Egambe era el nombre del poblado. Dos jefes compartían la autoridad en el mismo: Ndjambua Ngongo, en el barrio norte; y Ndjambua Diko, en el sur.
Ndjambua Ngongo tenía dos mujeres: una de edad madura, de la que tenía un hijo llamado Ugula, la otra mujer era aún jovencita; su fortuna no era crecida, pero poseía una gran bondad natural, malograda, en parte, por el vicio de la mentira.
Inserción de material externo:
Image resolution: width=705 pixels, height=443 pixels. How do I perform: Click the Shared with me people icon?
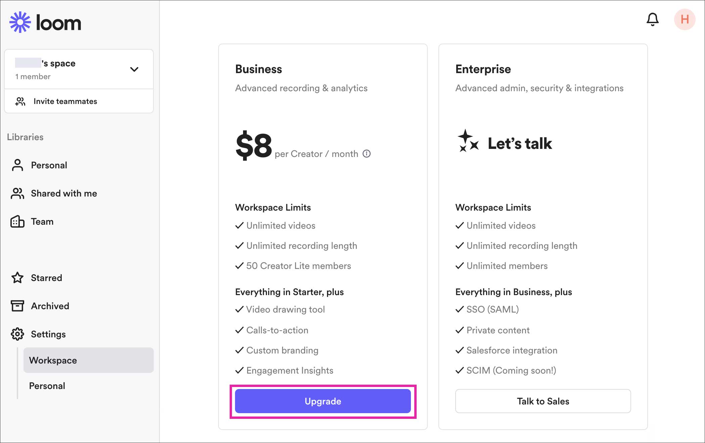pos(17,193)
Por su parte, Ndjambua Diko estaba casado con tres mujeres y disfrutaba de muchas riquezas; pero la maldad y avaricia, estaban presentes en casi todas sus acciones.
Cuando Ugula tenía diez y seis años, la enfermedad llamó a las puertas de su padre, que, a los pocos días, moría rodeado de los suyos.
Ndjambua Diko, acudió con sus mujeres al entierro de su colega. Como homenaje al difunto le regaló una chaqueta y un sombrero de los muchos que en su casa tenía. Ugula aprovechó el nerviosismo de la gente en esos dolorosos momentos y, sin ser visto, guardó para sí la chaqueta y el sombrero.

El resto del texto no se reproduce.